╭─ Extracted entries

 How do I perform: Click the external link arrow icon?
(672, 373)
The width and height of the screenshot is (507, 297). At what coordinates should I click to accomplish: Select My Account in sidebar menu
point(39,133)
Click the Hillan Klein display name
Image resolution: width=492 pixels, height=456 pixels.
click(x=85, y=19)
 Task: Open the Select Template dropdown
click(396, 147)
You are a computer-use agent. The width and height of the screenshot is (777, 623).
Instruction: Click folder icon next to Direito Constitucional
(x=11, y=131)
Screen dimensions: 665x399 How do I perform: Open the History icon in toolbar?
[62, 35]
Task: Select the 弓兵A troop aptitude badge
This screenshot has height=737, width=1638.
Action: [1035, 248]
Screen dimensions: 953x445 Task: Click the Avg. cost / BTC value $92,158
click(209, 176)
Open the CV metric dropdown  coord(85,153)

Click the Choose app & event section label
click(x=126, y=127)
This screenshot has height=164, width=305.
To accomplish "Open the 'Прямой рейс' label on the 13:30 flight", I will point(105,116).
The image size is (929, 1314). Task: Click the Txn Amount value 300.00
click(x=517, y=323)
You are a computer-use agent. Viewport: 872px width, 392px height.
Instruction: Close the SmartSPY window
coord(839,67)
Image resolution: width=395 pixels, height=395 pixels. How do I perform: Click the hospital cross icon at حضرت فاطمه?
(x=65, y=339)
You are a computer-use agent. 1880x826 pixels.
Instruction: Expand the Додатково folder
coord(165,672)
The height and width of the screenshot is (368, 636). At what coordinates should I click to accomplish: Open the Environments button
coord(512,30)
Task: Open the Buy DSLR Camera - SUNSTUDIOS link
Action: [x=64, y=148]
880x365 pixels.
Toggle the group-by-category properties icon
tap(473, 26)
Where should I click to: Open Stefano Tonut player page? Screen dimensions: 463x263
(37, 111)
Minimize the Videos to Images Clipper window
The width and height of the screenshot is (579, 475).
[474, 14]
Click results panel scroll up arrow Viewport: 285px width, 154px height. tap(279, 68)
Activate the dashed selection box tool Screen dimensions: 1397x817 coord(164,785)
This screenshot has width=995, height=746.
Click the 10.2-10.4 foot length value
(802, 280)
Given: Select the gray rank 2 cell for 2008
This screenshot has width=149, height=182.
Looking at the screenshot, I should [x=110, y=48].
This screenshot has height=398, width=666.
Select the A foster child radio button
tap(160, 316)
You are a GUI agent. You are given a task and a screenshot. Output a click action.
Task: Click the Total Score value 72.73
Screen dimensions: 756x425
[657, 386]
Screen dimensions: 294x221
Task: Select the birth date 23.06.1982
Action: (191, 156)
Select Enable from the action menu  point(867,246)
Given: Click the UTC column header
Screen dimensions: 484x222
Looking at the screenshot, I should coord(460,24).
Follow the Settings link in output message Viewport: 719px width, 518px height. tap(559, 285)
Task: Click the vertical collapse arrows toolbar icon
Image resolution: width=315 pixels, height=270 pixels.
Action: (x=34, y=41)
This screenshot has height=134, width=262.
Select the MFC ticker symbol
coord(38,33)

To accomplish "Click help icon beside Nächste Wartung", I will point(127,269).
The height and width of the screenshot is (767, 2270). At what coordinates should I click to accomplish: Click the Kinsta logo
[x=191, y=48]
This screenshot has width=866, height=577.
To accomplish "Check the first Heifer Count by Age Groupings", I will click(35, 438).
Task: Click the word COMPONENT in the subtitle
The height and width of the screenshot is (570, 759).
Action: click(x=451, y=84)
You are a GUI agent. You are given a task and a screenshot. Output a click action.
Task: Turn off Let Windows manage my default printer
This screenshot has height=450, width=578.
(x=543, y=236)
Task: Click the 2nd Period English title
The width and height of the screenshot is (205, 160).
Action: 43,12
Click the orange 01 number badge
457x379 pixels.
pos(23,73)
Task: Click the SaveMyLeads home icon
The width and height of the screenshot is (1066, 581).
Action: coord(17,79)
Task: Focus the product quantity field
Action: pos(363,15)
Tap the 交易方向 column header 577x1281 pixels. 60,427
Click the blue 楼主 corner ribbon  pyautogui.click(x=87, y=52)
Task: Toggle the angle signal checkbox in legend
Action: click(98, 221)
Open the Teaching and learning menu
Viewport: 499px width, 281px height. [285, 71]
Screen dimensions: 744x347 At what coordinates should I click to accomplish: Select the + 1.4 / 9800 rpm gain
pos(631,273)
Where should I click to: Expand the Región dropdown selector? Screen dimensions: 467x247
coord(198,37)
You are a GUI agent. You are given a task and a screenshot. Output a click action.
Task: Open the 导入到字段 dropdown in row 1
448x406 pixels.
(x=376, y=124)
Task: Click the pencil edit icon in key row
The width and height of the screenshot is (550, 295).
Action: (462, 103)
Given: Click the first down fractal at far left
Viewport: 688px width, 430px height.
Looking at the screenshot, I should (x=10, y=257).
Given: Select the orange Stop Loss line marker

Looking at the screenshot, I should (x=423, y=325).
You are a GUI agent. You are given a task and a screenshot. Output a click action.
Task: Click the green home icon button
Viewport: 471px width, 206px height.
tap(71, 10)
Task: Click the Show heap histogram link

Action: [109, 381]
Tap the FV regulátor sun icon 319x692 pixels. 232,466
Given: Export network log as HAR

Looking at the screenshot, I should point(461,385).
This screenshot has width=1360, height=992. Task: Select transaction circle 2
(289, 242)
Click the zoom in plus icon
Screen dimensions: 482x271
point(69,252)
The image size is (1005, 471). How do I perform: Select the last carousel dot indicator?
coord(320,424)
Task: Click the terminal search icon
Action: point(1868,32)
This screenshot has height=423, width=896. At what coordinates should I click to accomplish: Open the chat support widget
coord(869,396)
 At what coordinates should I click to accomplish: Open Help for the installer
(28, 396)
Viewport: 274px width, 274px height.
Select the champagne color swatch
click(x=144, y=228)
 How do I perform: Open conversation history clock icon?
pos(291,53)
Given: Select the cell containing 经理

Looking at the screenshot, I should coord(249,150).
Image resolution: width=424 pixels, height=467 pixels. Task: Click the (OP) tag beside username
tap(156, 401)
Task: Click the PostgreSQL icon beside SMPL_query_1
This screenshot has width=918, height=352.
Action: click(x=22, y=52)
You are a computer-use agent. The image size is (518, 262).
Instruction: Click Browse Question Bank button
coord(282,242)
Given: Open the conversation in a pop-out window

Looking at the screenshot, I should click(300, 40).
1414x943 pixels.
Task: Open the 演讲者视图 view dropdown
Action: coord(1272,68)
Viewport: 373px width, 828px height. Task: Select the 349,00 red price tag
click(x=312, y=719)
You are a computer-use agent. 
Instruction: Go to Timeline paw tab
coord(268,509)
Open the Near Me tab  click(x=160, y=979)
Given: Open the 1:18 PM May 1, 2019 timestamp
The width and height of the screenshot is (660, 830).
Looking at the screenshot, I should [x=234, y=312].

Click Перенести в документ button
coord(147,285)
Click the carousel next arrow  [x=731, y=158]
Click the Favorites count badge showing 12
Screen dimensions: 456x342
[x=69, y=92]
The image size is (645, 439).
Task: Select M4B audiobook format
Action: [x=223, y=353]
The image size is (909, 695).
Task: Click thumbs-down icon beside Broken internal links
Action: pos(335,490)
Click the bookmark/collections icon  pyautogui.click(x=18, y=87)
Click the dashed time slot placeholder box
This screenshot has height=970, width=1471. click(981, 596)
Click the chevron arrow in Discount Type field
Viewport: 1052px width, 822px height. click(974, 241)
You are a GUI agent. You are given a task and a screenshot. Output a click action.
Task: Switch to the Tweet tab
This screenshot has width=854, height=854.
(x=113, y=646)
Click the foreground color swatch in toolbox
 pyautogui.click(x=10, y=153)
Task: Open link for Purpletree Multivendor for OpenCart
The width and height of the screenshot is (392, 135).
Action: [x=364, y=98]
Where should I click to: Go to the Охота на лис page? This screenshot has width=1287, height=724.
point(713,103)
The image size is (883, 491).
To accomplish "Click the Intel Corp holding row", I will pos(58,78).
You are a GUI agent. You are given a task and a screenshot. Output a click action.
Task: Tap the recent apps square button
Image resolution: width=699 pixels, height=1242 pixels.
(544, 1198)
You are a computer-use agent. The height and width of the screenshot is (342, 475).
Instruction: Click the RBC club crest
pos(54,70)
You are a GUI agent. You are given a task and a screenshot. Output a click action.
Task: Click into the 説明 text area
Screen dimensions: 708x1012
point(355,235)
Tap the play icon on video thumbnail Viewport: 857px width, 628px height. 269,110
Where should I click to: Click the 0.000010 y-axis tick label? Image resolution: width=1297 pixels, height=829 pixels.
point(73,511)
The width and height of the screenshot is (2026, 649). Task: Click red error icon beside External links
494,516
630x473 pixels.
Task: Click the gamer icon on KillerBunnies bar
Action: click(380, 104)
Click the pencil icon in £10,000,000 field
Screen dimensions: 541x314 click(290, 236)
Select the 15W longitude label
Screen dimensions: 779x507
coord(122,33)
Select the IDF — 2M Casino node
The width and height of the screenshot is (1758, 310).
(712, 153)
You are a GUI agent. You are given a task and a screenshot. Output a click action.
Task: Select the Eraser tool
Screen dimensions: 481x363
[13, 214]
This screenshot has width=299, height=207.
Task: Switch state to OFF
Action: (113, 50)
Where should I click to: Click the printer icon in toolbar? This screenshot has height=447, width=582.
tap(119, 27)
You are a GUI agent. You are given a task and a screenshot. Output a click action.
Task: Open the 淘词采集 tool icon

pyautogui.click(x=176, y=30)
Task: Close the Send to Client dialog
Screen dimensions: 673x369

╰─

Action item. Whenever the word "home" shows up in a line of the entries, copy that line.

Response.
Task: Click the SaveMyLeads home icon
Task: Click the green home icon button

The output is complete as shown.